Dopo il neorealismo Rossellini compie una delle svolte più innovative della storia del cinema. Comprende, con grande anticipo che quel linguaggio aveva ormai esaurito la propria funzione storica e estetica e che continuare a ripeterlo avrebbe significato svuotarlo e trasformarlo in “maniera”. In Italia questa scelta venne accolta con diffidenza, quando non con aperta incomprensione. Non è un caso che sia la televisione francese ad accogliere il suo progetto: lì trova lo spazio per sperimentare un’idea di cinema che nel nostro Paese sarebbe stata difficilmente compresa. Nasce così una stagione irripetibile, che comprende La presa del potere da parte di Luigi XIV, Cartesius, Blaise Pascal e altri film dedicati ai grandi snodi della civiltà europea. Non si tratta di semplici documentari biografici, ma sono film strutturati come un laboratorio sul rapporto tra storia, conoscenza e immagini.
Rossellini, però, non cambia soltanto i temi: cambia il linguaggio stesso del cinema. Trasgredisce il codice del neorealismo dall’interno. Là dove il neorealismo costruiva ancora un racconto fondato sul conflitto, sull’identificazione emotiva e sulla vicenda individuale, Rossellini sostituisce progressivamente la narrazione con l’osservazione dell’entomologo, l’azione con il processo storico, il personaggio con le idee. Il cinema smette di rappresentare la realtà e diventa uno strumento per comprenderla.
La presa del potere da parte di Luigi XIV (1966) rappresenta probabilmente il vertice di questa ricerca. È l’opera in cui il progetto rosselliniano raggiunge il massimo equilibrio tra rigore storico e invenzione cinematografica.
Qui la divulgazione non sacrifica mai la complessità, mentre la messa in scena, asciutta, antiretorica, priva di simbolismi e lontanissima dall’enfasi con cui il Re Sole è stato sempre rappresentato, diventa essa stessa uno strumento di analisi.
L’intuizione di Rossellini è quella di raccontare la nascita dello Stato moderno senza ricorrere alle grandi battaglie o agli eventi eccezionali. Concentra l’osservazione sui igesti quotidiani del sovrano, l’etichetta, i rituali della corte, il modo di mangiare, di vestirsi, di ricevere gli ambasciatori. È in queste pratiche apparentemente minime che si manifesta la vera rivoluzione politica: il potere smette di essere soltanto forza e diventa rappresentazione, organizzazione, “dispositivo” come direbbe Foucault.

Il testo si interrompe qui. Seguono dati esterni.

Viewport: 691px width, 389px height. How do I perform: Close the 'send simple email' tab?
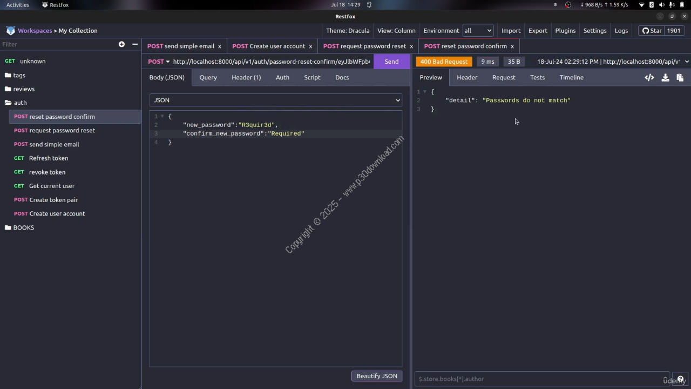[x=220, y=46]
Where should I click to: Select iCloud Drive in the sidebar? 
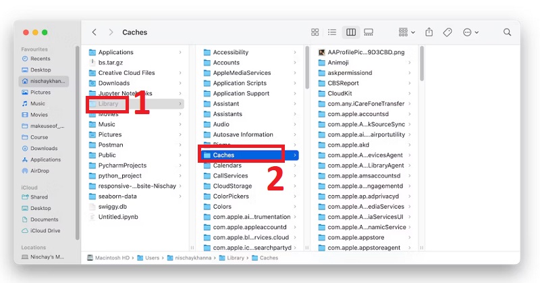click(45, 230)
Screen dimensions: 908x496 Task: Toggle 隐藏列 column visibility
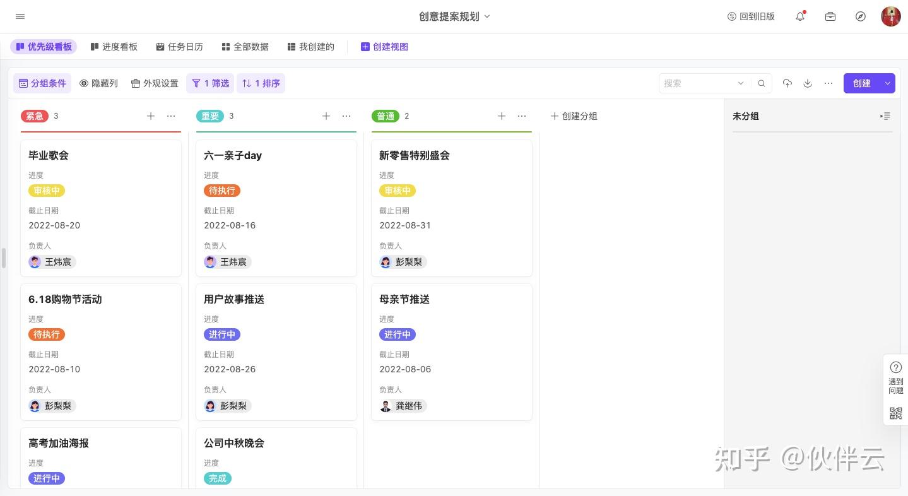click(98, 83)
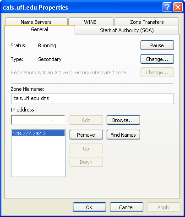Select 128.227.242.3 in the server list
185x217 pixels.
tap(38, 134)
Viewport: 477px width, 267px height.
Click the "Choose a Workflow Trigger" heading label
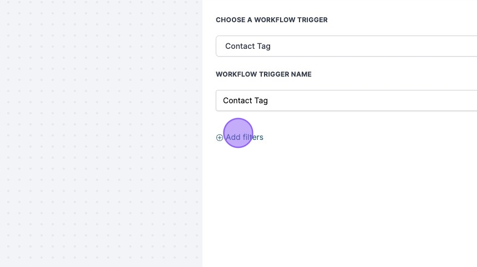271,20
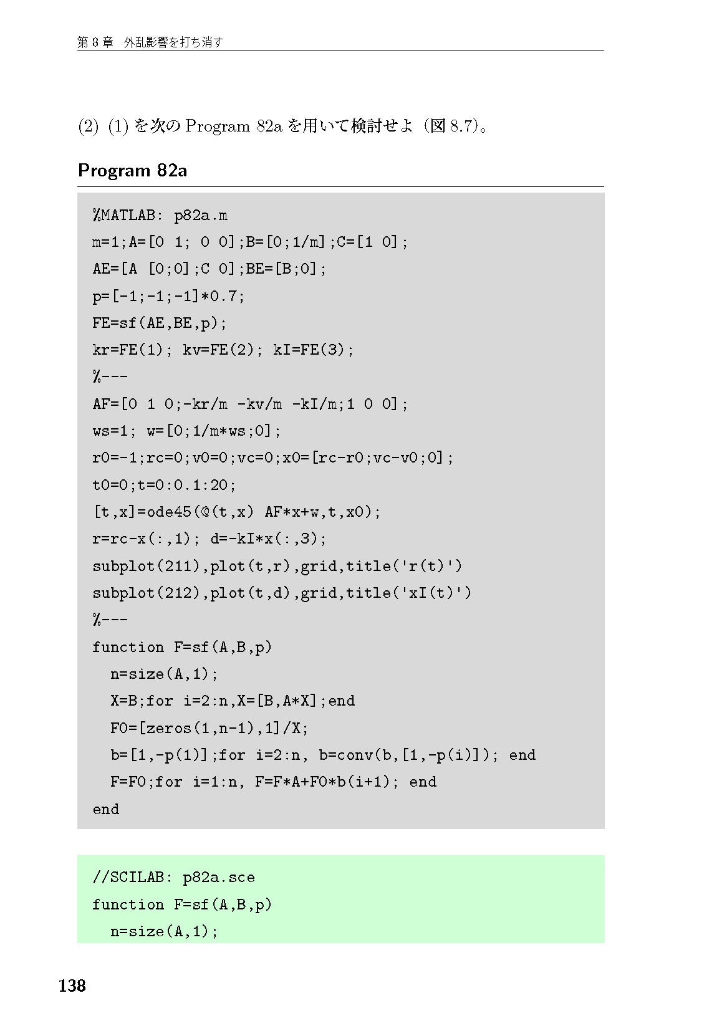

Ne nasce un film di un’originalità ancora oggi impressionante, sottovalutato alla sua uscita e ormai vergognosamente dimenticato. Un’opera che dimostra come il cinema possa essere insieme ricerca storica, riflessione politica e strumento di conoscenza.
Non soltanto uno dei capolavori di un genio, del cinema ma uno dei film più intelligenti mai realizzati sul potere.